Передо мной стоял Дан, которого я не знал. Этот Дан был мне абсолютно чужд, фанатик, которого бесполезно в чем-то переубеждать.

— Наших детей тоже убивают, — продолжал Дан. — Их взрывают, когда они едут на автобусе в школу, в них стреляют, и их режут ножом. Люди ненавидят нас только потому, что Израиль решил: его граждан больше никогда не будут убивать как баранов.

— Только поэтому? — переспросил я.

— Вам пора раскрыть глаза. Однажды жертвами могут стать ваши дети и ваши политики. И тогда вы будете молить нас о помощи. Нет, наш министр иностранных дел на самом деле не приезжает.

— Тогда для чего весь этот спектакль?

— Под этим прикрытием для наших людей нашелся хороший повод попасть сюда, чтобы помочь при проведении операции. Помимо всего прочего мы получили возможность устроить изрядный фейерверк. Благодаря «визиту» заголовки будут броскими: «Визит министра иностранных дел Израиля отменен из-за угрозы террористического акта», «Террористы готовили удар по синагоге», «Теракт был предотвращен в последний момент». Крупные заголовки, большой резонанс.

— Вы привезли оружие и взрывчатку в подвал к Таги Хамиду и в квартиру Лайи и сделали из них террористов, просто подставив их, — сказал я.

— Разумеется. Целое складывается из частей, и все части должны быть подогнаны по своим местам.

Дан сделал шаг ко мне и протянул руку:

— Ты еврей, ты должен понять сердцем. Я защищаю своих сограждан, как ты — своих.

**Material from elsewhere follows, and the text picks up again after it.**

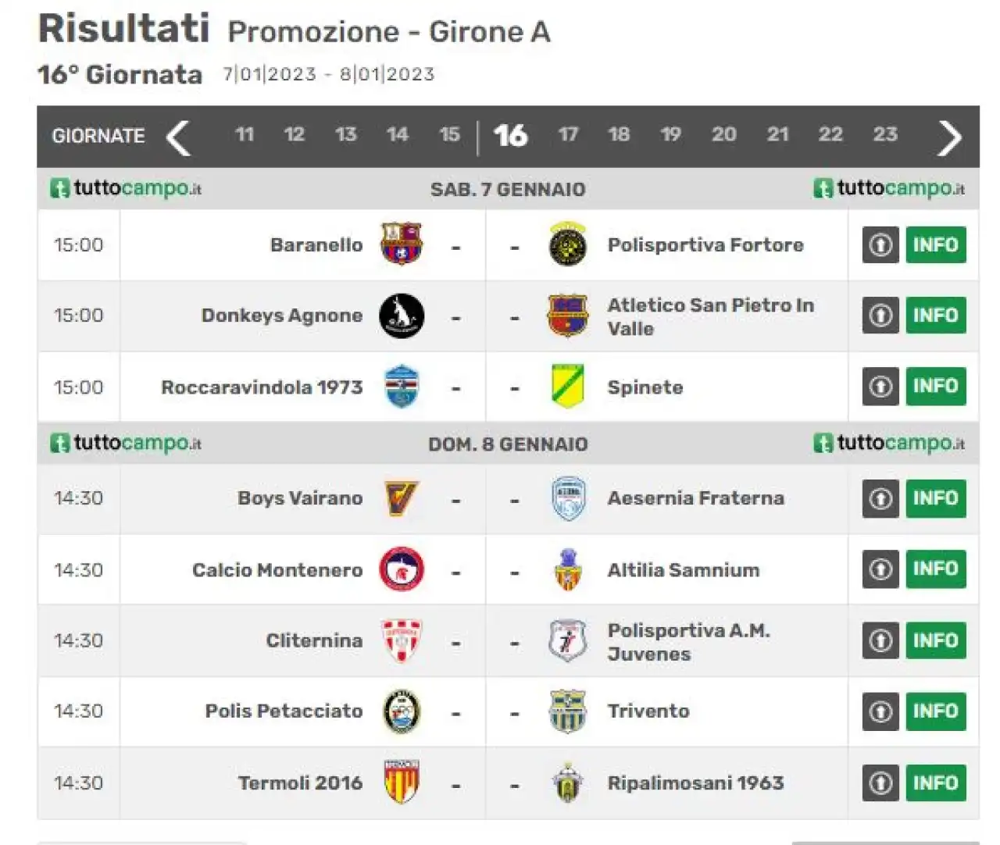Click the gray arrow icon for Baranello match
The width and height of the screenshot is (1000, 845).
[880, 244]
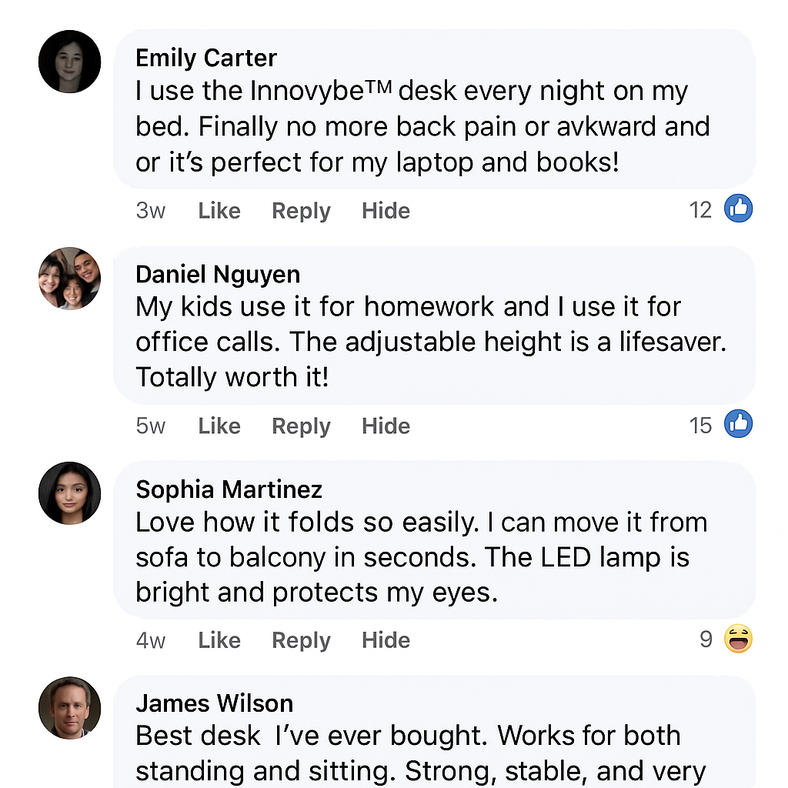Click Emily Carter's profile picture

[69, 62]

Я посмотрел на протянутую руку, но не пожал ее.

— Привет знакомым.

— Ты забыл, что ты арестован?

Дан успел уже на шаг отойти, но остановился и повернулся ко мне. В руке у него был пистолет.

— Оружие в синагоге, очень некрасиво, — сказал я. — И еще одно дело. Вы в дерьме, гениальный «Моссад» блестяще обведен вокруг пальца.

Выражение беспечности на лице Дана сменилось напряженной улыбкой.

— Думаешь, я тебе поверю.

— Твоих приятелей взяли недалеко от аэропорта. Женщина была при задержании одета в форму стюардессы авиакомпании «Эль-Аль», а мужчина замаскировался под второго пилота.

Мгновение Дан молчал. Наконец он понял — что-то пошло не так.

— И что дальше? Оба они готовы жить, умереть и страдать за Израиль. Их так воспитывали и так учили.

— В таком случае они страдают не за Израиль, а за собственную глупость. Мы нашли и вашу посылку. Человек, которого вы считаете Бакром, не Бакр, а упавший с моста — не Сайед.

Лицо Дана показалось мне маской. Я говорил нечто такое, чего он не мог понять. Он крикнул почти зло:

— Врешь!

— Ваш Бакр на самом деле уроженец Алжира, наркоторговец по имени Аббас Мусав. Человек, которого вы считаете Сайедом, — его соотечественник, Салах Мадри, тоже наркодилер. Личность обоих установлена. В Финляндию они прибыли для переговоров о торговле наркотиками с Таги и Али Хамид. Лайя тоже в этом участвовал.

Я почувствовал, как дождь стал затекать мне на спину с воротника куртки. Решил не обращать на это внимания. Дану приходилось еще хуже.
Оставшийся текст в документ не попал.